中島さんは、著書『自民党』の中でⅢの立場をとる政治家の代表として河野太郎さんや小泉進次郎さんをあげていますが、彼らと類似のスタンスを取る政治家は、党派を超えて近年増えていると感じます。

興味深いのは、価値に関わる問題について、小泉さんや岸田さんといったポスト安倍の候補とされる政治家がスタンスを明確にしていないことです。総理を目指す以上、いずれは価値の問題を明らかにする必要があると思います。彼らが今後どういった価値を重視しているのかをどのタイミングで明らかにするのかが気になります。

ちなみに河野太郎さんは、Ⅲの政治家で、教科書的な新自由主義者として紹介されています。ご自身は新自由主義という言葉は使っていないとのことですが、スタンスを明確にされているのはよいことだと思います。
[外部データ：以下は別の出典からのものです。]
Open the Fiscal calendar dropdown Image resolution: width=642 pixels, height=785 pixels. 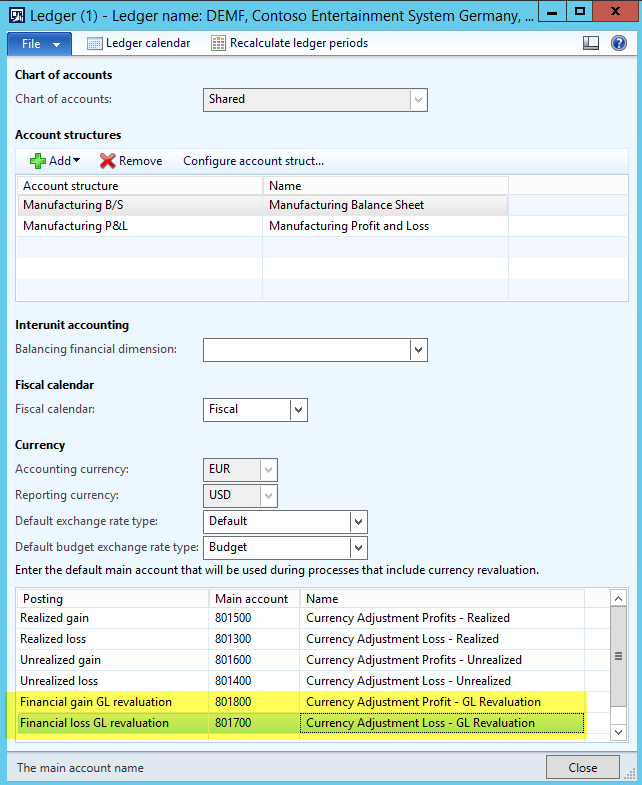[298, 409]

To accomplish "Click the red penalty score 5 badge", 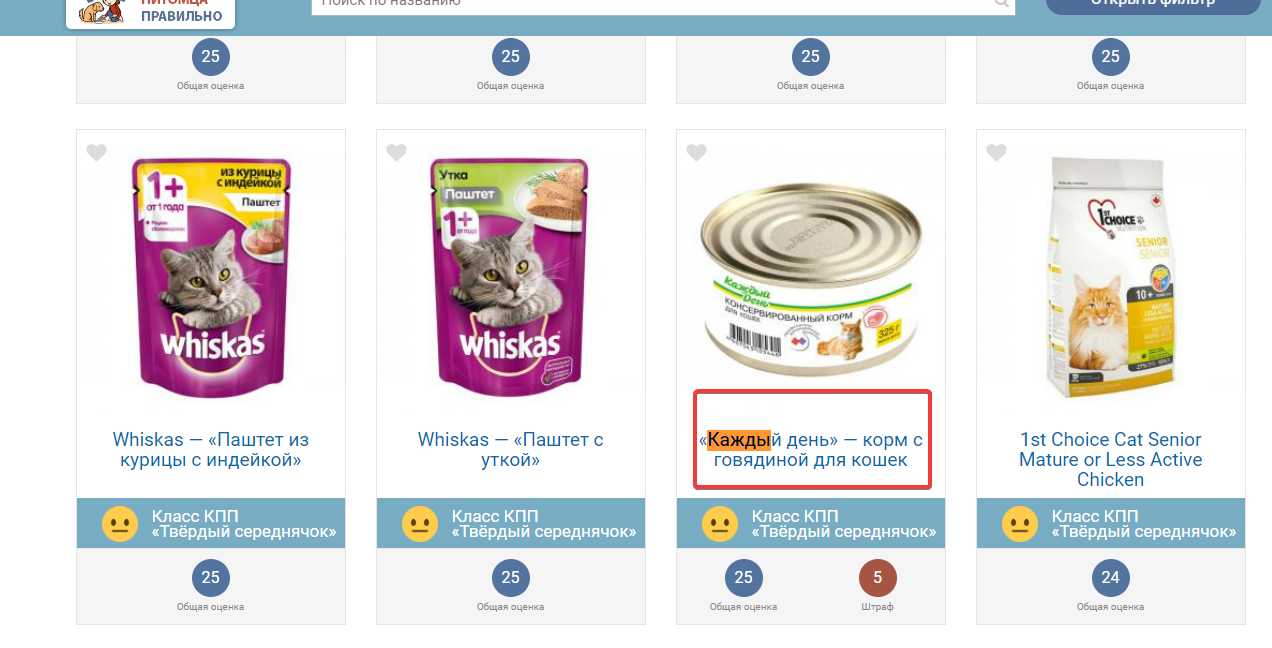I will 878,578.
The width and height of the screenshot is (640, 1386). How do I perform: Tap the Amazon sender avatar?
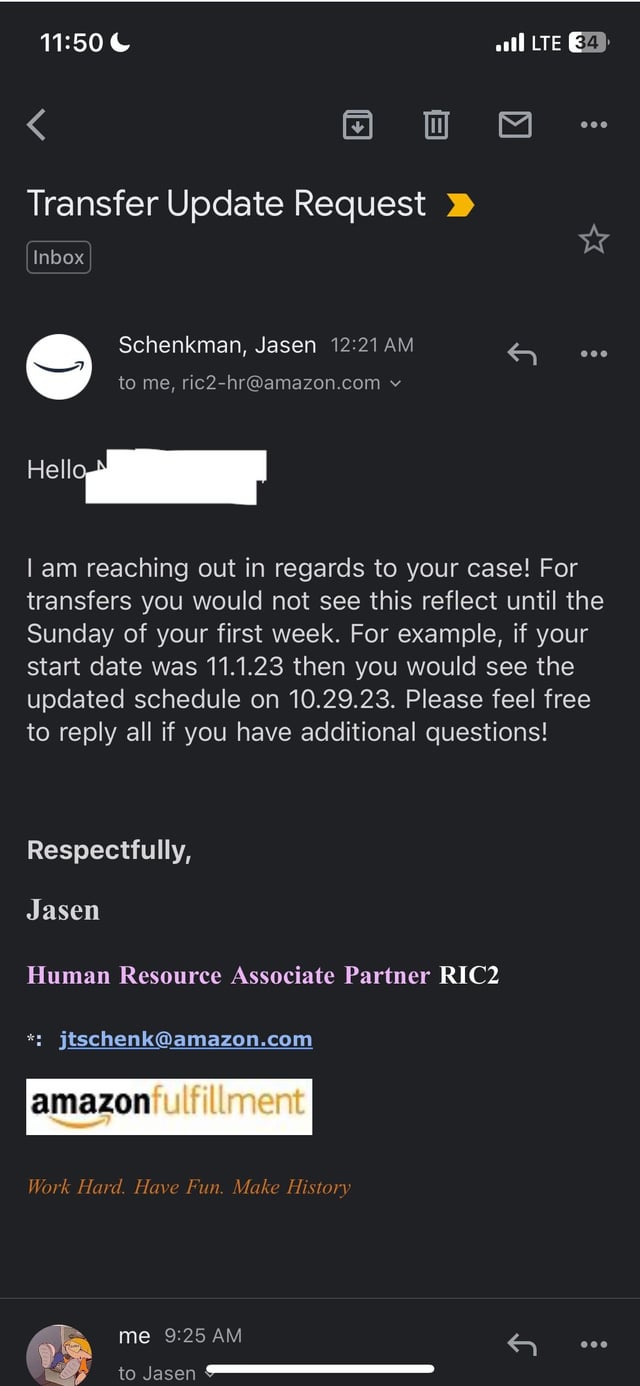(59, 367)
では、野党はどういった戦略を描くべきか、中島さんは、Ⅳの立ち位置をとってしまい選択肢になり損ねた希望の党の失敗を例に出し、今後野党は、Ⅳの対抗軸になりうるⅡの立ち位置を明確に取るべきと提言されています。

私も基本的には、日本の政党政治政権交代可能な形に成熟するためには、Ⅱの政治勢力を作っていくことが大事とは思います。

ただ、日本人は、パターナルなものを持つリーダーを求めている傾向があり(吉田茂田中角栄が常に理想の政治家として上位にあがることはその表れの一つだと思います)、Ⅱの立ち位置を取る戦略だけで政権をとれるのかについては、悩むところです。

中島さんは、討議型の民主主義と熟議型の民主主義についても紹介されていて、地方における熟議型の民主主義の実践が国政に影響を与えていくことに期待されていましたが、この点については、私は期待は持ちつつも懐疑的な気持ちも感じています。熟議型の民主主義を支える社会の基盤の弱さを現場で感じる場面が多く、現実には、討議型の民主主義に立脚したポピュリズムが影響を強く持つ可能性が強いのではないかと考えています。

台風の気配を感じながら、こんなことを考えていました。まとまりを欠き、結論が出る話ではないのですが、気分転換になんとなく頭の中で考えていることを出力してみました。